I think the following report was originally from The Economist, 23 August 2007 edition:
AT FIRST glance, the annual survey of the communications market by Ofcom, Britain’s telecoms regulator, makes comforting reading for traditional-media executives looking for their future customers. Not only are children spending more time consuming media than their older siblings did just a few years ago, but they are also consuming more types. Three-quarters of British 11-year-olds now have their own television set, video-games player and mobile phone.
But this is where the comfort stops, because kids are abandoning old and not-so-old media for the new. Whereas two years ago 59% of those aged 8 to 15 regularly watched videos, only 38% do now. Two years ago 61% regularly played video games compared with 53% today. Most are abandoning stand-alone media, such as DVDs, and turning instead to media such as the internet and in particular social-networking websites. The trend seems to accelerate as children move into their teenage years. Nearly two-thirds of children between the ages of 12 and 15 use the internet, compared with 41% of those aged 8 to 11.
“Children are going from being media agnostic to media junkies in a very short period of time, and the early teen years is when that is changing,” says James Thickett, director of research at Ofcom. Britain is leading trends, rather than following them, he adds. Strikingly, 7% of ten-year-olds have a webcam, so their experience of the online world is video-based rather than simply typing at a keyboard; among children aged 13 to 15, the number jumps to 15%. One reason is the proliferation of fast internet connections. Half of British households had broadband by the end of 2006, up from one in ten in late 2003.

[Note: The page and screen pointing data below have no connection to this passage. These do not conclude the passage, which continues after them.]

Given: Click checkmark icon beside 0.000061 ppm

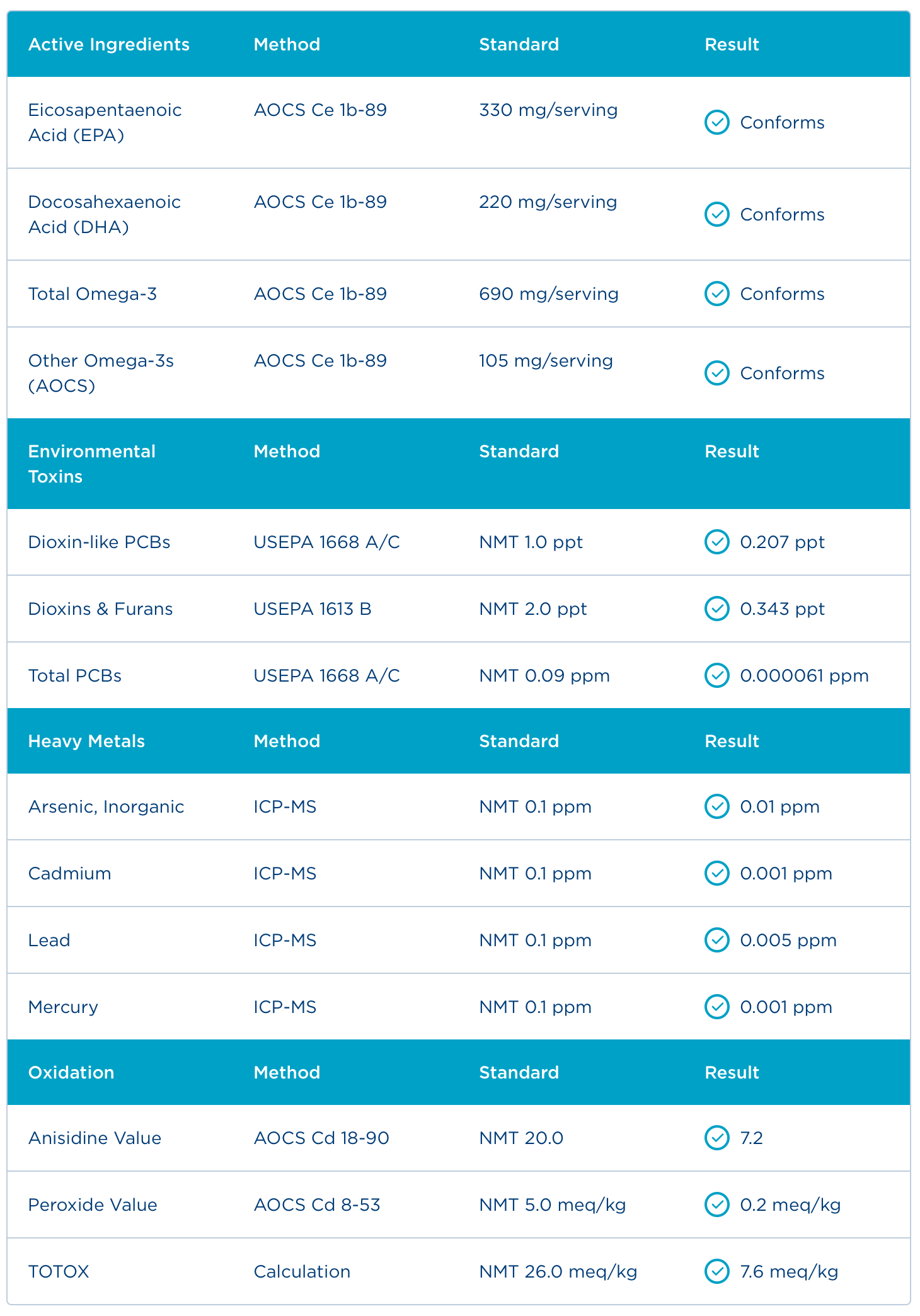Looking at the screenshot, I should tap(716, 675).
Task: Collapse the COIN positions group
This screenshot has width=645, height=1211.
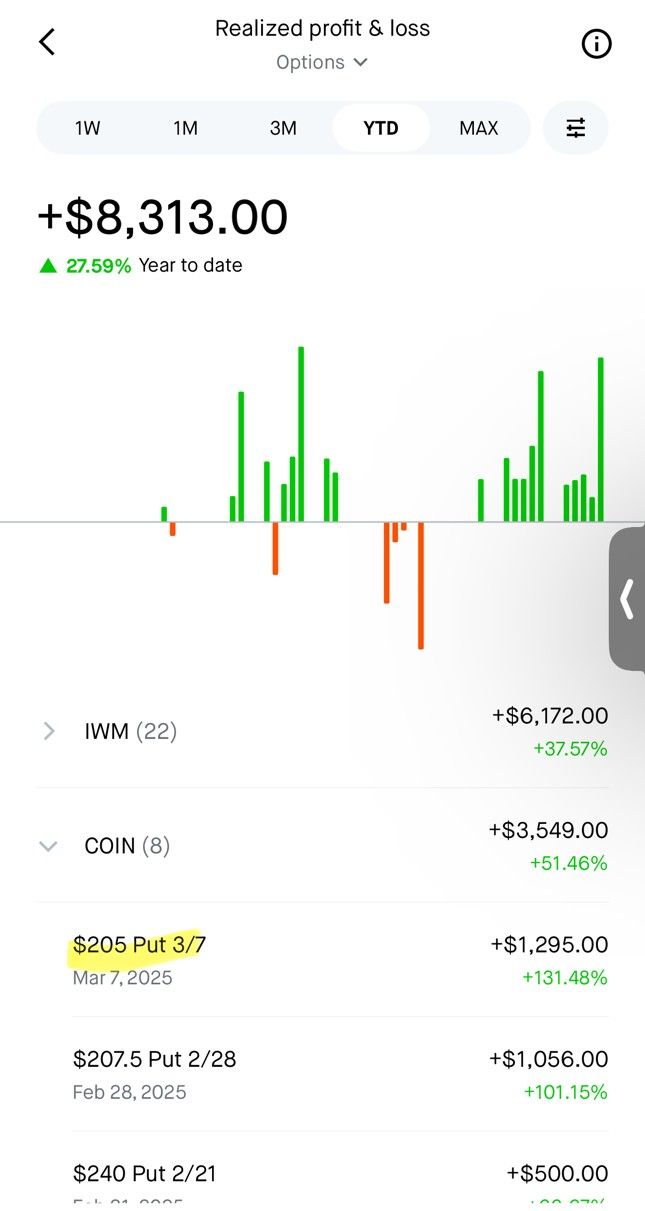Action: [322, 846]
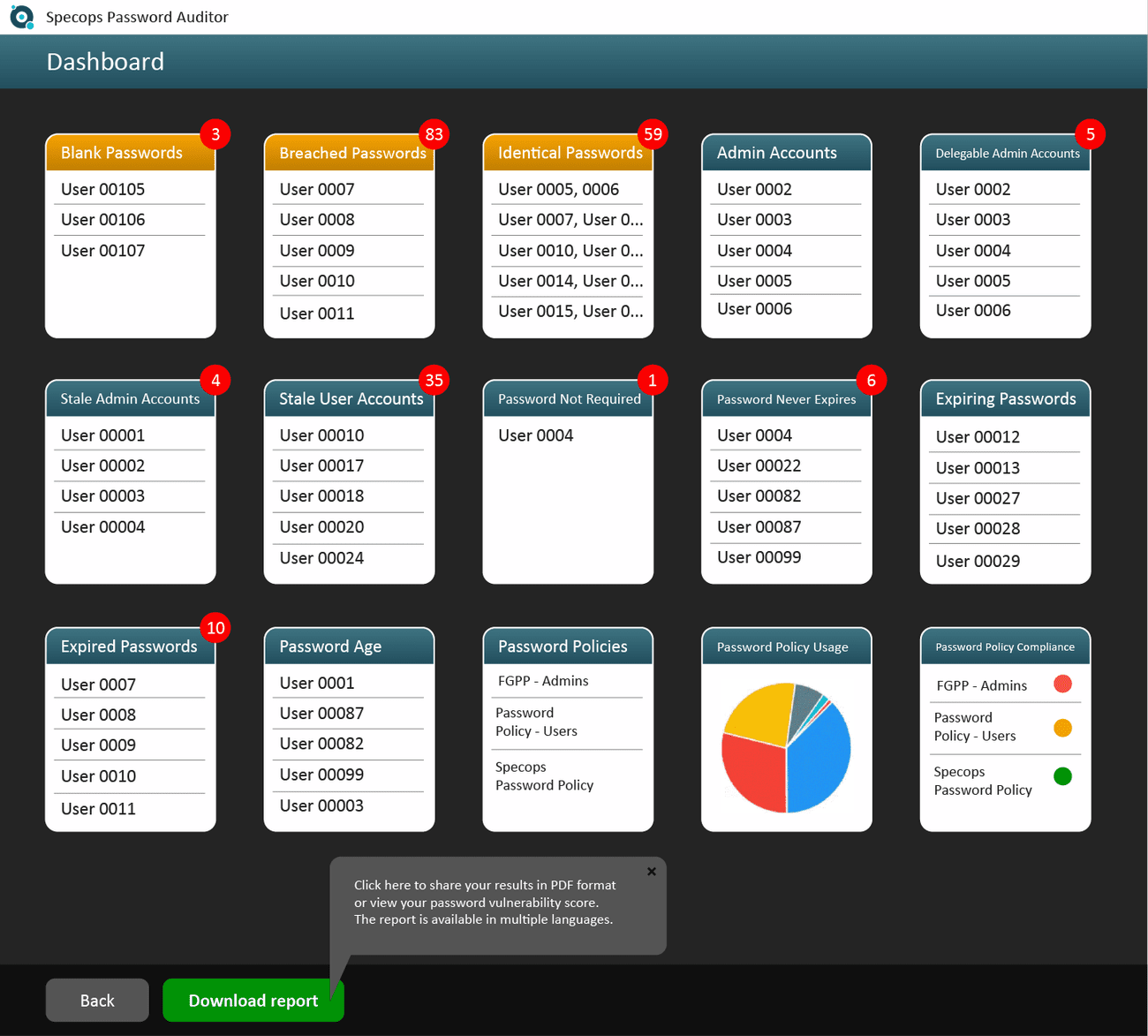Click the Specops app logo icon
This screenshot has height=1036, width=1148.
pyautogui.click(x=21, y=17)
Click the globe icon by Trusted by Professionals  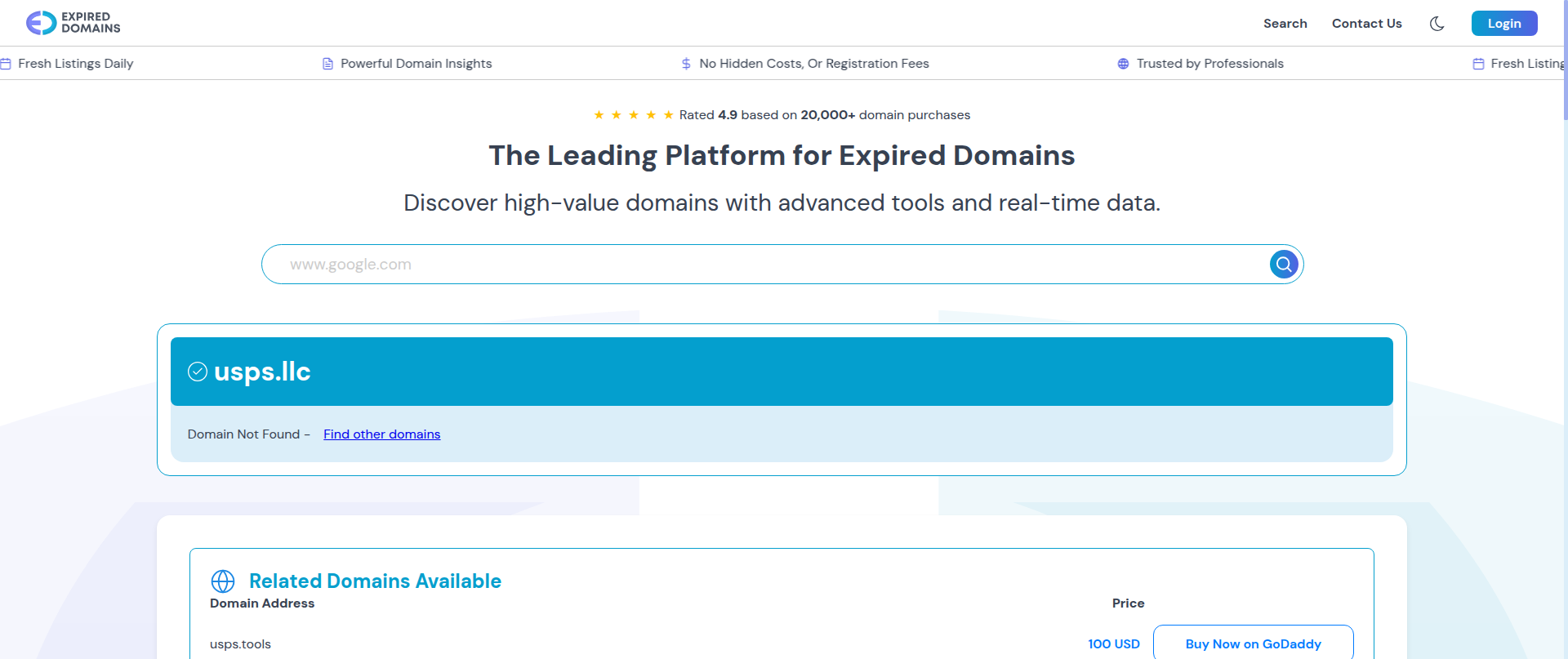pyautogui.click(x=1123, y=64)
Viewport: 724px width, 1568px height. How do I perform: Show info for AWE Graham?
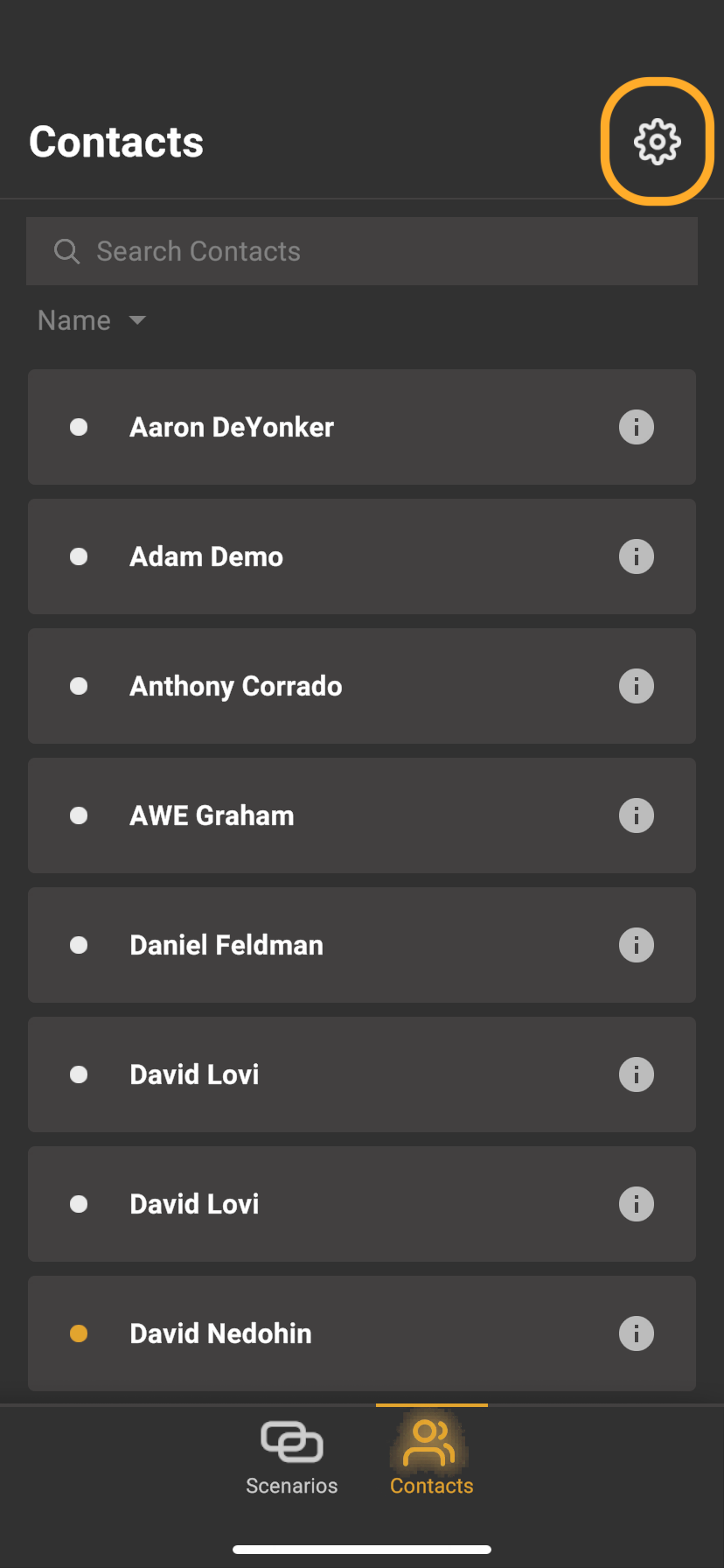click(x=637, y=816)
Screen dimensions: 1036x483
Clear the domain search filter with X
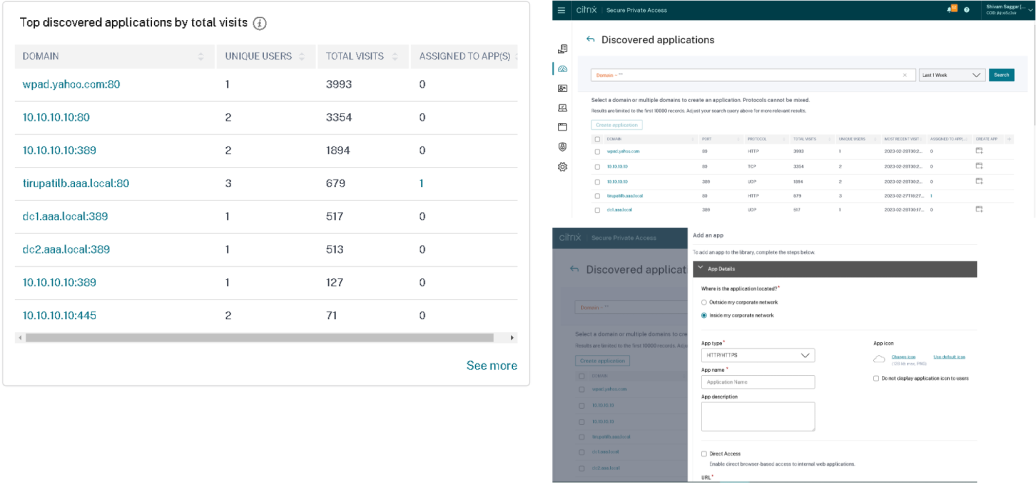point(904,75)
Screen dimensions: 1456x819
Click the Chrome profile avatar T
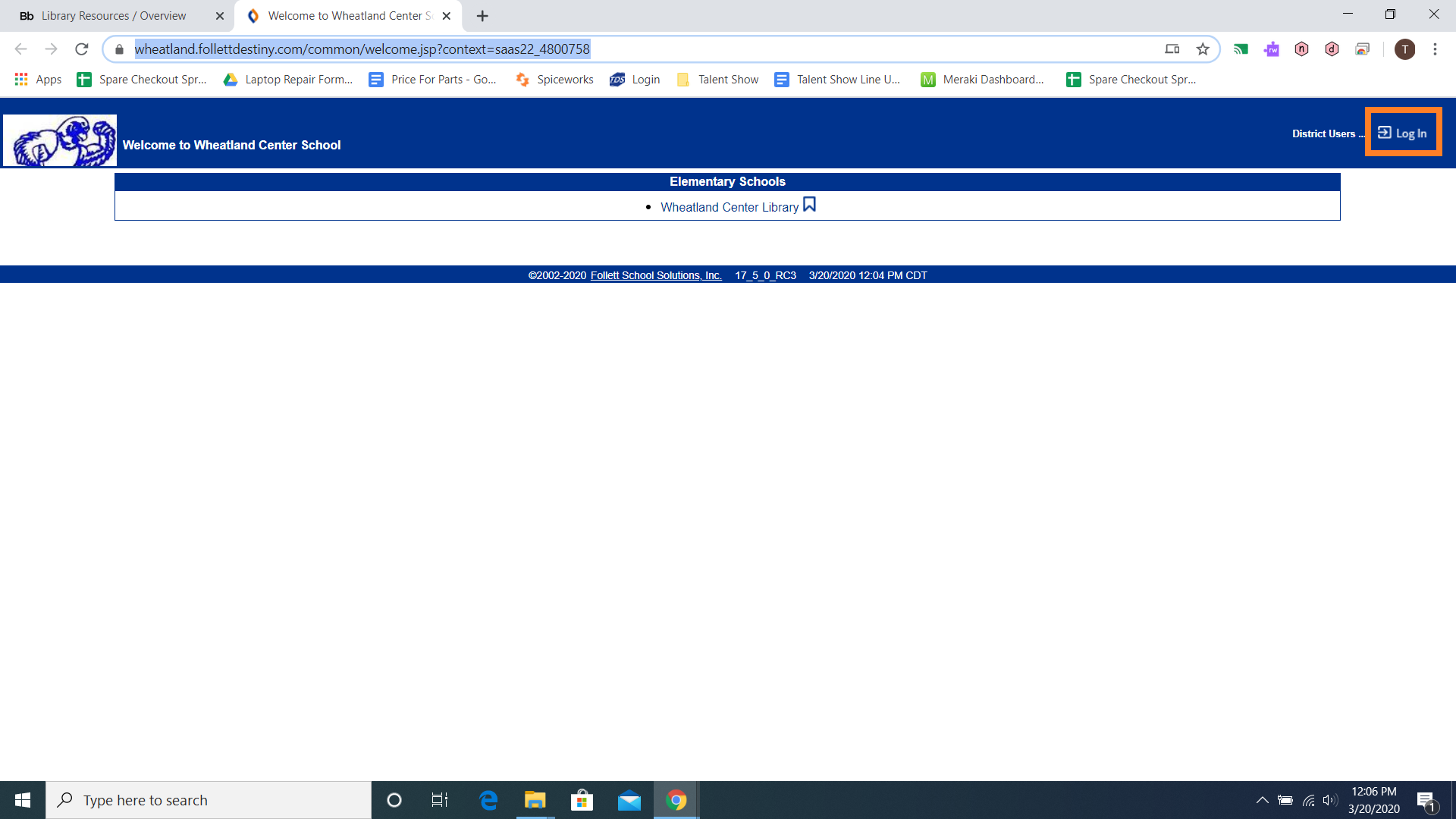coord(1404,49)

This has perilous implications for traditional media such as television and radio, where advertising spending is falling. Online advertising revenue increased 47% last year. It now draws in almost half as much as television does and a quarter as much as print media. Yet there is some hope. Pay-television subscriptions increased last year, even though average time spent watching the box fell, suggesting that despite the many distractions, consumers are still willing to pay a premium to watch what they want. The trick traditional media can’t afford to miss is to find a way to get today’s kids to act like mom and pop.